What does $dx$ mean without $dy$?

I understand that $dy/dx$ represents how $y$ changes as $x$ changes. But what does $dx$ mean in isolation? I have been told it means an infinitely small change in $x$ without $dx$ being zero. I would like a more rigorous definition.


In the perview of so-called "standard analysis", $dx$ is just a notation. $dy/dx$ is just a notation for the derivative of a function $y = y(x)$ and $\int f(x) \, dx$ for an anti-derivative of $f$. It can often be intuitively useful to think of $dx$ as an "infinitesimal change in $x$" but this is just an informal intuition. (Which most often leads to the correct answer, but can lead you to trouble: see e.g. this and this and the links therein.)

There is a field of so-called nonstandard analysis which seeks to make the concept of an infinitesimal length mathematically precise and then proceeds to use this to rigorously define calculus. To do non-standard analysis rigorously is very non-trivial however. (It was only developed in the 60s.)

There is a formal definition of differentials like $dx$ in the theory of differential forms. The theory of differential forms is in some way the "correct" way of doing multivariable calculus. It's hard to give an elementary characterization of what $df$ is in this approach without some background, but the following summary should be a good introduction to the subject.

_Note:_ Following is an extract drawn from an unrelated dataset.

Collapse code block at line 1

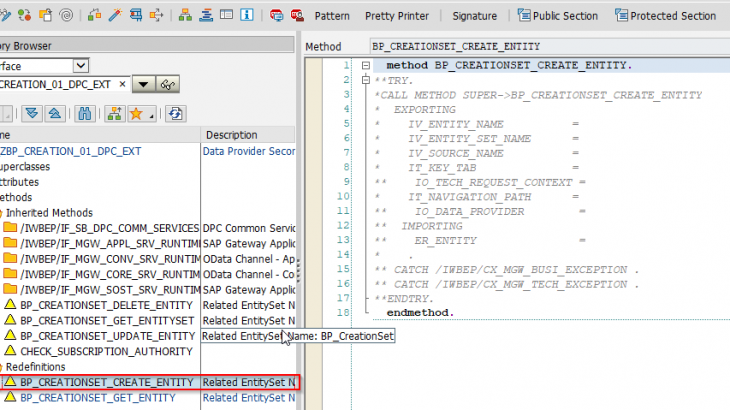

You can think of an equation of the form

$$ df(x) = f'(x) dx $$

as saying that no matter what you put in the box:

$$ \frac{df(x)}{d \square} = f'(x) \frac{dx}{d \square} $$

you get a true equation.

The technical term for this is $df$ is a "smooth section of the cotangent bundle." Let's break that down:

First the tangent bundle of $\mathbf{R}$ assigns to every point in $\mathbf{R}$ a set of directions emanating out of that point. Since $\mathbf{R}$ is one-dimensional, these vectors have a single dimension (their length with a sign of $\pm 1$). To each point $p \in \mathbf{R}$ we have tangent vectors which take the form

$$ (p, v) $$

where $v$ is a real number (treated as a vector). For example $(2, -1/2)$ is the tangent vector which starts at the point $2$ and points with length $1/2$ in the negative direction.

Cotangent bundle means that $df = df$ is an operation we apply to tangent vectors. Specifically, to each tangent vector $(p, v)$ the operation is

$$ (df)(p,v) = v\left.\frac{df}{dx}\right|_p. $$

This is the derivative of $f$ with respect to $x$ at the point $p$ multiplied by $v$. This is why a common notation for the tangent vector $(p,v)$ is

$$ v\left.\frac{d}{dx} \right|_p. $$

This starts to make more sense when you have more than one variable. For example suppose you have two variables $x$ and $y$. Then each tangent vector looks like $$u \left.\frac{\partial}{\partial x} \right|_p + v \left.\frac{\partial}{\partial y} \right|_p$$ which is the vector pointing with length $u$ in the $x$ direction and $v$ in the $y$ direction. This is how we make the "filling in the box" analogy rigorous. We are saying that we can fill in the box with $x$ or $y$ and obtain a true equation: $$ \frac{\partial f(x,y)}{\partial \square} = \frac{\partial f}{\partial x} \frac{\partial x}{\partial \square} + \frac{\partial f}{\partial y} \frac{\partial y}{\partial \square} $$

The words smooth section mean that we are considering what happens if we change $p$. For example we have

$$ (dx^2)(p,v) = 2pv $$

and this makes sense for more than one value of $p$. In fact, it makes sense for all $p$. Moreover, the function $2pv$ is a smooth function of $p$. This is what the word "smooth" refers to.

It is important to point out that $(df)(p,v)$ depends only on what $f$ is doing "near" $p$. That is to say, the derivative of $f$ at $p$ does not change if we change $f$ far away from $p$ but keep it the same at $p$. This is what gives $df$ its "infinitesimal" nature: the meaning of "near" can be arbitrarily small. We can determine the value of $(df)(p,v)$ knowing only the value of $f$ on the interval $p - 1/10 < x < p + 1/10$ or on the interval $p - 1/1000 < x < p + 1/1000$ or even smaller intervals.